### TEXTE FOURNI:
>>>

Cette bérézina tient à leur modèle économique. Ces clubs avaient de fortes identités remontant aux débuts de l’URSS. Le Spartak était adossé aux Jeunesses communistes et à des coopératives alimentaires ; le Dynamo, à la police et au KGB ; le CSKA, à l’Armée rouge. Le Lokomotiv était financé par l’industrie du chemin de fer et le Torpedo, par les usines de voitures ZIL. Avec la fin de l’Union soviétique, ce modèle s’effondre.

Cependant, dès 2002, Poutine lance une profonde réforme du sport, qui sera bientôt baptisée « Rossiya – sportivnaya derjava » (Russie – puissance sportive), le mot « derjava » étant un vieux mot russe pour désigner la « puissance » de l’empire des Tsars. Cela en dit long sur l’importance du sport pour le Kremlin aujourd’hui. Poutine demande alors aux oligarques de prendre en charge les clubs de football. Gazprom devient ainsi le sponsor du Zenith de Saint-Pétersbourg (la ville de Poutine et de Gazprom) et le pétrolier Lukoil celui du Spartak.

La société des chemins de fer russes RJD investit, elle, dans le Lokomotiv. Et, au nom du patriotisme, Roman Abramovitch, déjà propriétaire du club londonien de Chelsea, est prié de sauver le CSKA Moscou.

Seul problème: ces hommes d’affaires comprennent vite que ce sport génère peu d’argent en Russie et que les droits de retransmission télévisuelle sont faibles. Bref, le potentiel économique du foot russe est inexistant. Et le programme de sauvetage de ce sport ne produit pas les résultats escomptés. On en est là.

Aujourd’hui, Poutine ne peut que croiser les doigts. Et espérer que la sélection russe ne se fasse pas humilier sur son terrain. Cela étant dit, le président entend surtout rappeler qu’après Sotchi, la Russie est un pays capable d’organiser un événement planétaire, quoi qu’il en soit de la nature de son régime. Pour cela, la modernité de la Russie sera mise en avant, à travers l’esthétique de ses stades par exemple… pour mieux cacher les aspects peu reluisants du pays : pauvreté qui affecte une majorité de Russes, corruption, absence d’Etat de droit…

Pour le pays organisateur, quels sont les risques ?

Le premier danger, c’est le terrorisme. Lors des Jeux olympiques de Sotchi, en 2014, les autorités avaient bouclé la région pendant plusieurs semaines. Les choses s’étaient bien passées : pas d’attentat pendant les Jeux. À nouveau, les services de sécurité sont sur les dents. Mais cette fois, la situation est plus complexe avec une compétition éclatée géographiquement.

<<<

### LES CONSIGNES:
A) Recopiez le passage du texte sur le football russe qui va de « La société des » jusqu'à « le CSKA Moscou. », en renommant « RJD » en « RZD ».
B) D'après le texte sur le football russe, quel club le pétrolier Lukoil prend-il en charge ?
C) Poursuivez le texte sur le football russe à partir de sa dernière phrase.

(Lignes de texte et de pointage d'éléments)
>>>

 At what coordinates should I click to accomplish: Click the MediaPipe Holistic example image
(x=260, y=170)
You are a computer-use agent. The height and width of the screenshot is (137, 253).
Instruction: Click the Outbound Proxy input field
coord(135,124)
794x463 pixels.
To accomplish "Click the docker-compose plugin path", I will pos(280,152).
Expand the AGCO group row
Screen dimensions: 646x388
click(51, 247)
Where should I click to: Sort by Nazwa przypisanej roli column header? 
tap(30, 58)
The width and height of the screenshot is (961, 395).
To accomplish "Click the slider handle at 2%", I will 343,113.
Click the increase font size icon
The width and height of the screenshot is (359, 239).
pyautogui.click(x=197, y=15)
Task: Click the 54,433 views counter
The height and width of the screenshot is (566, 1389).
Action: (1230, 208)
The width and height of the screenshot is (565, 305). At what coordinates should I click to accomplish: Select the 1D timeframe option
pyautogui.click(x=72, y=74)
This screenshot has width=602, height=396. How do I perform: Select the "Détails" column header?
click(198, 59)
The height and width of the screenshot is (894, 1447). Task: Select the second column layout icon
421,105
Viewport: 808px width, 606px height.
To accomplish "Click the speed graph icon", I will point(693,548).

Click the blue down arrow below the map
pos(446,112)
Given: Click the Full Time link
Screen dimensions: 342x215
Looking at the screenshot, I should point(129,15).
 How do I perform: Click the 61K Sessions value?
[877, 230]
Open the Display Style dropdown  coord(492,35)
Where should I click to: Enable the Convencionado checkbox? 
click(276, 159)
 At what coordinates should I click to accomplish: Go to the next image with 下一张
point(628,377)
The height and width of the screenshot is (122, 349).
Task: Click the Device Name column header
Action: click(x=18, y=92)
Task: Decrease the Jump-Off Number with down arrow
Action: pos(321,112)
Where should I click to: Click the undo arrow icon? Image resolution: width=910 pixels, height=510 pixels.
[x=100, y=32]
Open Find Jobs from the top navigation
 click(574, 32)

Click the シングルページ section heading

<<<

### RÉPONSES:
A)
La société des chemins de fer russes RZD investit, elle, dans le Lokomotiv. Et, au nom du patriotisme, Roman Abramovitch, déjà propriétaire du club londonien de Chelsea, est prié de sauver le CSKA Moscou.

B) Le Spartak.

C)
L’autre risque, ce sont les hooligans et les risques de dérapages verbaux racistes. A priori, ce problème est maîtrisé. Ces derniers mois, les hooligans fichés par la police ont reçu la visite du FSB (services de sécurité) plusieurs fois par semaine. Sous pression, certains ont décidé de se mettre au vert en partant en vacances à l’étranger, pendant la durée du Mondial afin que les autorités les laissent tranquilles.

Enfin, il y a un défi logistique lié à l’étendue du pays. Les distances sont telles que, faute d’avions, nombre de supporters auront du mal à atteindre les stades les plus éloignés de Moscou. Il est possible que certains ne soient pas remplis.

Sur quels critères les onze stades ont-ils été choisis ?

La volonté du Kremlin a sans doute été de souligner la diversité du pays. Avec les villes hôtes, là aussi, les autorités manient les symboles. Avec Saransk -une ville davantage connue pour sa colonie pénitentiaire que pour son club de foot, qui évolue en troisième division- la Russie met en avant son caractère pluriethnique. Capitale de la Mordovie, à 500 kilomètres de Moscou, Saransk, qui accueille quatre matchs de premier tour, est également connue pour l’un de ses citoyens d’honneur illustres : Gérard Depardieu.

Autre exemple : Kaliningrad (quatre matchs également). Avec cette ville située sur le petit territoire russe enclavée entre la Pologne et la Lituanie, Poutine rappelle aux Occidentaux que son pays possède un pied ferme en Europe. Moscou y a d’ailleurs déployé des armes nucléaires ces derniers mois.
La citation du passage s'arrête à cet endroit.